=== Instructions to follow ===
Copy each line of the data below exactly, leaving out pictures.

=== Stored data entries ===

--

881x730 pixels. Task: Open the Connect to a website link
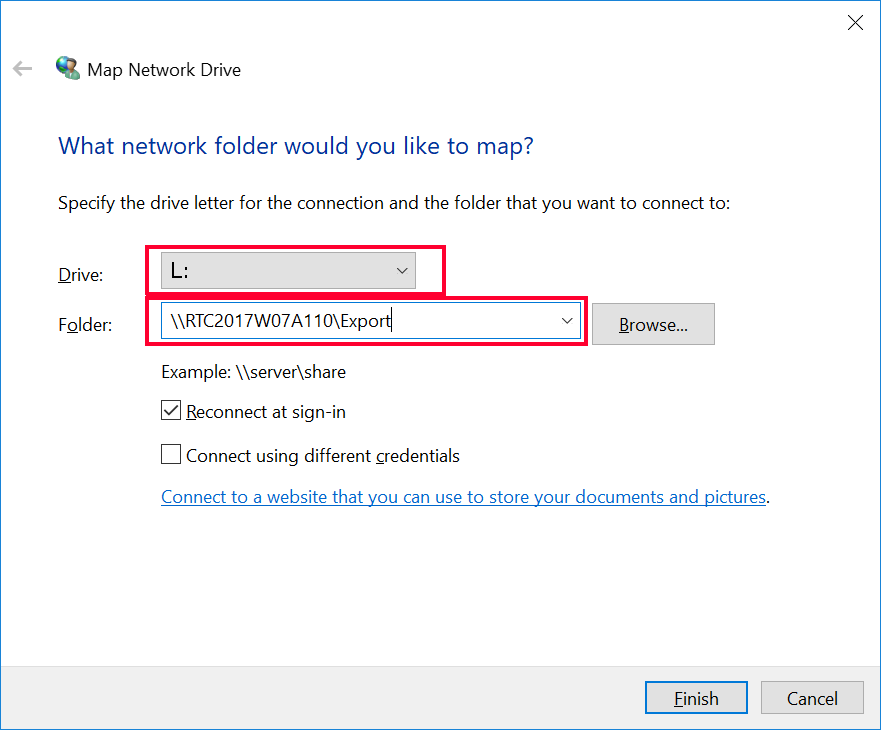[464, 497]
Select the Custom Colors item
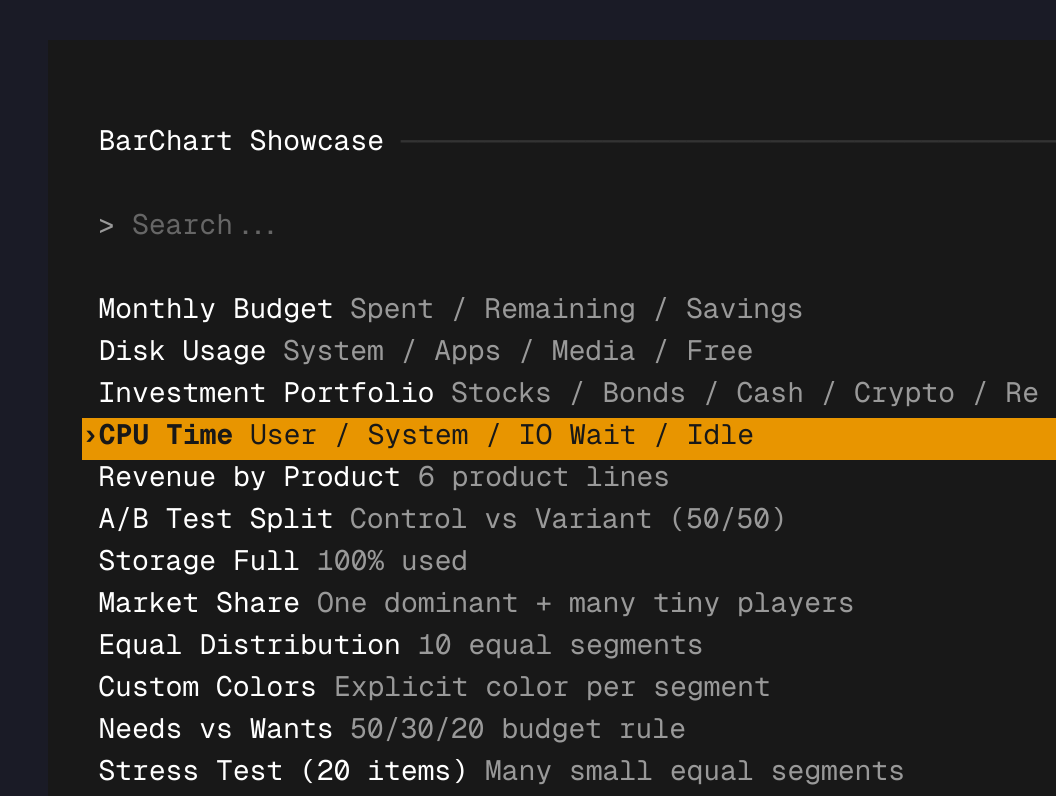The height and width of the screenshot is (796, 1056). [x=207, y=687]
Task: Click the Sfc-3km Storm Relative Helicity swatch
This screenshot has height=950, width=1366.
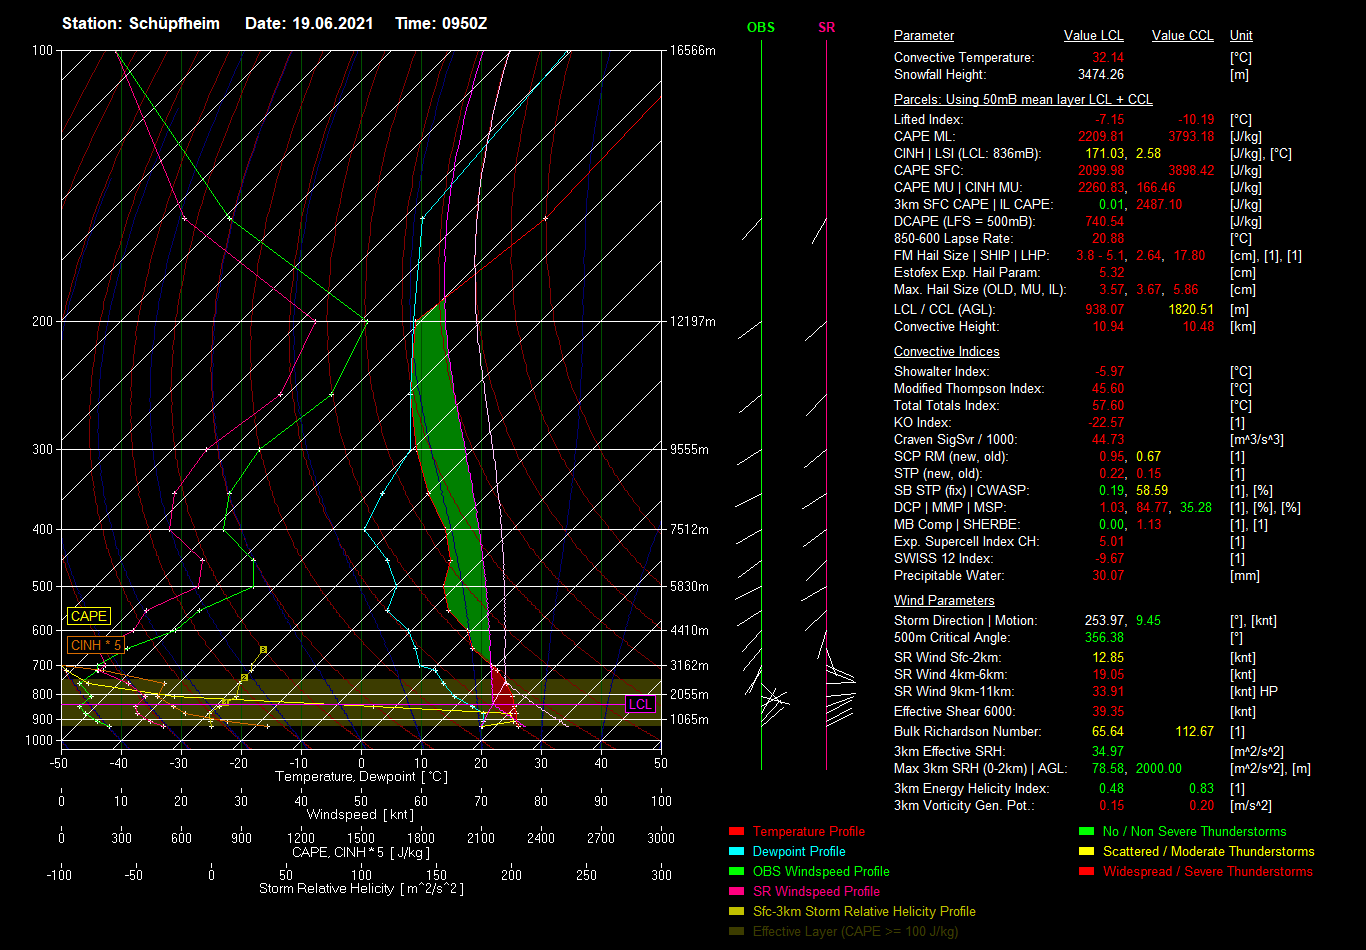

--

=== Answer space ===
881x730 pixels. Task: Open the Connect to a website link
[464, 497]
Select the Custom Colors item
The height and width of the screenshot is (796, 1056). [x=207, y=687]
Task: Click the Sfc-3km Storm Relative Helicity swatch
This screenshot has height=950, width=1366.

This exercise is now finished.